1. A ‘black hole’ could in reality be a ‘black sphere’, which, when viewed from any angle at a distance, would appear as a ‘black hole’.

2. Matter that accumulates on the scale of a 'black hole' would always form into a sphere, shaped by its own gravitational forces.   

3. The ‘black sphere’ is built by amassing protons and neutrons into a single clump, resulting in an ‘atomic nucleus’ of epic proportions.

4. The denseness of this proton-neutron based ‘black sphere’, explains the massive strength of its gravitational field for an object of relatively small size.

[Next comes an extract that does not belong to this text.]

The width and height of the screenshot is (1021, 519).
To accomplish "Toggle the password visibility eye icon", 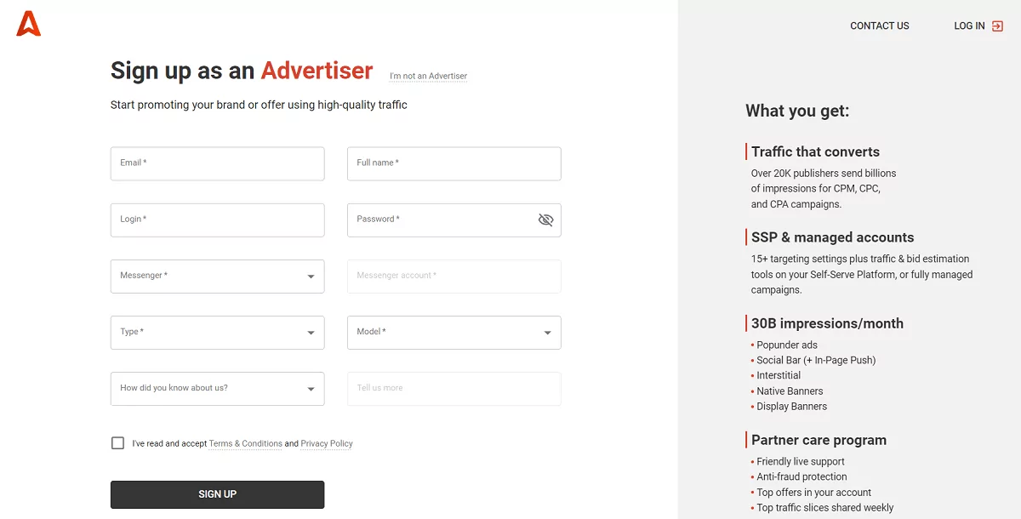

5. Just like any star, the ‘black sphere’ will also have an intense magnetic field, emanating from the magnetic property of the protons and neutrons that make up its existence and this plays a role in the ejection of electrons in plasma jets or the creation of bursts of high energy radiant energy.
6. Black holes accumulate stars in their entirety, but stars are largely comprised of helium and hydrogen atoms and become stretched out into plasma streams orbiting around the 'black sphere'. The heavier hydrogen and helium nuclei are separated out from the lighter electrons by a 'gravitational stripping' process, which overcomes the electromagnetic attraction between nuclei and electrons. The protons of the nuclei and the electrons also have opposite charges, which causes them to be deflected in opposite directions when they enter the magnetic field of the 'black sphere' and this increases the separation process of electron from nuclei. But the magnetic deflection of the heavier nuclei is not strong enough to overcome the gravitational attraction of the 'black sphere and so they continue to spiral into the surface of the ’black sphere’, but the lighter electrons, being subjected to a much weaker gravitational attraction, are deflected off into space. 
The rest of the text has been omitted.